Explainable Analytics of Blockchain-Driven Green Innovation: A Multi-Factor Framework for Supply Chain Systems
Main article
Abstract
Blockchain technology application (BTA) is increasingly deployed in manufacturing supply chains as a digital infrastructure for traceability, cross-organisational coordination, and automated compliance, yet empirical evidence on how BTA converts into green innovation efficiency (GIE) remains fragmented and methodologically narrow. This study develops a multi-factor analytical framework that combines a theoretically grounded structural equation model with a gradient-boosting ensemble and SHAP-based explainable analytics to examine how BTA, supply chain integration (SCI), and three contextual factors — supply chain trust, task complexity, and a green digital learning orientation — jointly shape GIE. Survey data from 380 Singapore manufacturers distributed across seven industry sub-sectors were analysed with a two-stage procedure. Stage one estimates a theory-driven path model showing that SCI fully mediates the BTA–GIE relationship (indirect β = 0.049, 95% bootstrap CI [0.023, 0.078]), with trust amplifying and task complexity attenuating the BTA→SCI pathway.
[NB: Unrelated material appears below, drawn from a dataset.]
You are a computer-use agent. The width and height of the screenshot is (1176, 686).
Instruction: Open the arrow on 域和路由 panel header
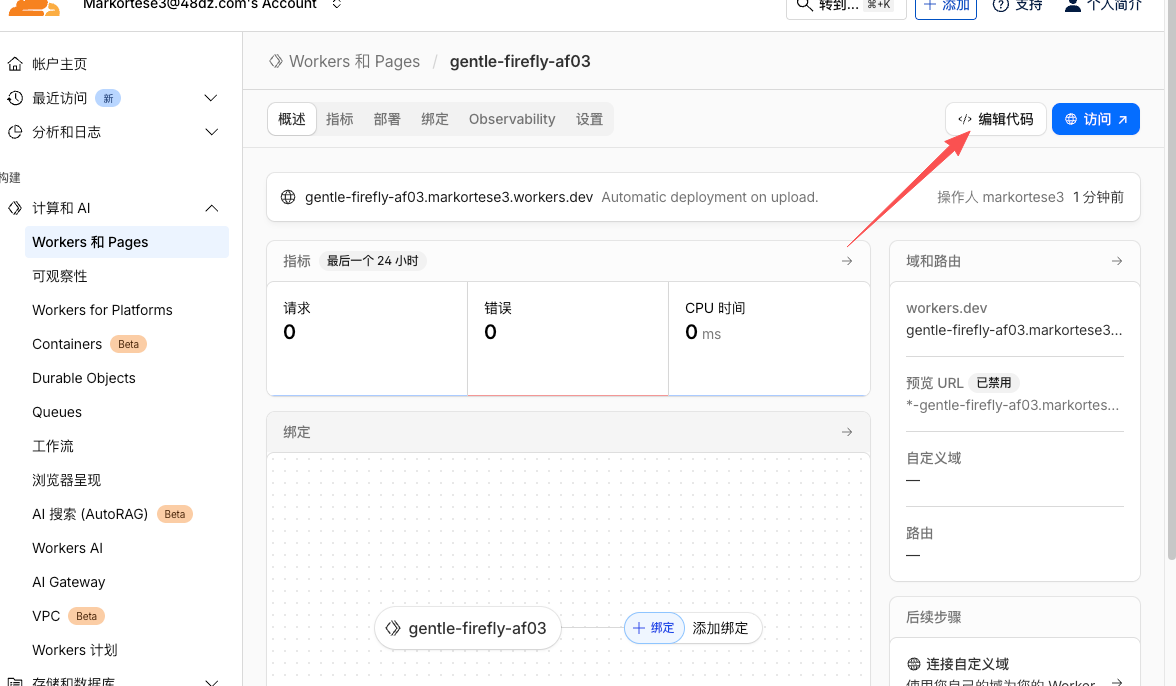[1117, 261]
Stage two benchmarks six predictive model families, ranks feature importance through mean absolute SHAP values, and maps nonlinear partial-dependence responses. The stacked ensemble attains R² = 0.598 out-of-sample, outperforming the structural model by 13.7 percentage points and revealing a previously unobserved saturating effect of BTA above the mid-range of the scale. Heterogeneity analysis indicates that the BTA→GIE total effect is substantially larger in large firms, high-pollution sectors, and export-intensive firms. The study advances the literature by integrating confirmatory and exploratory analytics within a single explainable framework and offers managers a concrete, interpretable toolkit for prioritising digital-sustainability investments.